Look at each line below and count those with the word "will"; the answer is that number only.

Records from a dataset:
◇ ◇ ◇
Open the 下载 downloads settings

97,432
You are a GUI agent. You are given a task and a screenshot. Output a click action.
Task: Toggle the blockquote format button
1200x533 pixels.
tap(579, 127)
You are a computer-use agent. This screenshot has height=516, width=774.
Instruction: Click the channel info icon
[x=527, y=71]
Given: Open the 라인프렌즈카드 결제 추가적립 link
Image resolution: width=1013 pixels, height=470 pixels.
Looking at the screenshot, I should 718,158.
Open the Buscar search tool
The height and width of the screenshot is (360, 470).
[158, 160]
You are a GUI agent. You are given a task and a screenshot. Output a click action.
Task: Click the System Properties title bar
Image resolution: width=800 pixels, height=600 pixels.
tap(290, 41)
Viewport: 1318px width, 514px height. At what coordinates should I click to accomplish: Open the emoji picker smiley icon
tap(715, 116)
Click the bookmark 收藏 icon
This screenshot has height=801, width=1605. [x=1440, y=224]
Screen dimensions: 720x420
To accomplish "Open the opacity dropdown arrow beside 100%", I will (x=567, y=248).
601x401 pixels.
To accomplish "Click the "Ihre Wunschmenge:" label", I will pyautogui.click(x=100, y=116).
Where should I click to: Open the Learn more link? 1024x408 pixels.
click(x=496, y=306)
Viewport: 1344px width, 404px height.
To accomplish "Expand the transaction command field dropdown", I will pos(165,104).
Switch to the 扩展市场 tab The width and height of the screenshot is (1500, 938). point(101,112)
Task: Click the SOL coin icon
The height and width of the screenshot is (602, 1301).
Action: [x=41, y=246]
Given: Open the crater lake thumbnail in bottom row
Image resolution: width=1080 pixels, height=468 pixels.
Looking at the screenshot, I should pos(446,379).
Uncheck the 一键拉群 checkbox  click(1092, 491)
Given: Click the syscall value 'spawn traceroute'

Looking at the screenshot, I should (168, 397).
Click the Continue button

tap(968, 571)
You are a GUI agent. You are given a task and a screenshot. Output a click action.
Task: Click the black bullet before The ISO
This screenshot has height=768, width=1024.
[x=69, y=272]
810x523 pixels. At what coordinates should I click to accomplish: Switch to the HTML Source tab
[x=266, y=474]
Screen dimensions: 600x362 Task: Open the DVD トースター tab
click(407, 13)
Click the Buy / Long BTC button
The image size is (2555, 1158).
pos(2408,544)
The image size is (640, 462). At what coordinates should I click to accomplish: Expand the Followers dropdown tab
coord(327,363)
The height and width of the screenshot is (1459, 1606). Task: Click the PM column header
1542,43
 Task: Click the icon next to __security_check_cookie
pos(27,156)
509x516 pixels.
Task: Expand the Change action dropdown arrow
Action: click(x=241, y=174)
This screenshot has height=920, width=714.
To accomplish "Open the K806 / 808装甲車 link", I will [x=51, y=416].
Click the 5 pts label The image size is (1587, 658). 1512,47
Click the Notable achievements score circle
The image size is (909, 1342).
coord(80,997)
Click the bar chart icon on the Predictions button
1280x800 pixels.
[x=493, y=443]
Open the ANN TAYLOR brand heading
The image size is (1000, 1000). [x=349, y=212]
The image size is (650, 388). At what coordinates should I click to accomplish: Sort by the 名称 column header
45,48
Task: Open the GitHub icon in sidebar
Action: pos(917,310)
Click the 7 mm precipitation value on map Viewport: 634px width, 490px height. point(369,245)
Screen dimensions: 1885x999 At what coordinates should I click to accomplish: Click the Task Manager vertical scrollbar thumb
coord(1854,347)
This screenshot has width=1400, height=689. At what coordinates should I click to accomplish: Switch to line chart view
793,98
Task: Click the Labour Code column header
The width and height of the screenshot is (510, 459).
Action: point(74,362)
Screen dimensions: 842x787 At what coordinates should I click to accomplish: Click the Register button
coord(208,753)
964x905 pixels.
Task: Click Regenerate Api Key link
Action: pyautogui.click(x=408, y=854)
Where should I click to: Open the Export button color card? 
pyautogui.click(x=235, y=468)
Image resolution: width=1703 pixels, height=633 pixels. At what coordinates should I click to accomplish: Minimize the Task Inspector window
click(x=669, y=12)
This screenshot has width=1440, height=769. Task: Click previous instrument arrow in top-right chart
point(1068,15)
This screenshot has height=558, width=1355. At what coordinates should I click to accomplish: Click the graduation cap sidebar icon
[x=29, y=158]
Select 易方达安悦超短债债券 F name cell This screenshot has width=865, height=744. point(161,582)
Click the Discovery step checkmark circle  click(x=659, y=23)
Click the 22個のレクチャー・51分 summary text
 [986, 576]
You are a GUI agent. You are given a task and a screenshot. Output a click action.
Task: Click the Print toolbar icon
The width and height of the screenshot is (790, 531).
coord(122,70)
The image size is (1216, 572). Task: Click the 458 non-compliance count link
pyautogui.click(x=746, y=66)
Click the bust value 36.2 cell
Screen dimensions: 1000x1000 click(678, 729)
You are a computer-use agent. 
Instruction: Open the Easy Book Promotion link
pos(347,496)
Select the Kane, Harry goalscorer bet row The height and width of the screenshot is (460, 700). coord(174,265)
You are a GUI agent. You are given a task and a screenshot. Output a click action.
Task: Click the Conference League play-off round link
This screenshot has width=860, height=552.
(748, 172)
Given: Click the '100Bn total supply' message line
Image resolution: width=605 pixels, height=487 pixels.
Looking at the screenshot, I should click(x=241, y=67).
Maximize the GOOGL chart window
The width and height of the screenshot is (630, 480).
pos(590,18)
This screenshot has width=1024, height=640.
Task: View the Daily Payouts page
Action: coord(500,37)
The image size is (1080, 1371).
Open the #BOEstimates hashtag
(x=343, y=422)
◇ ◇ ◇
• _ANSWER BOX_:
4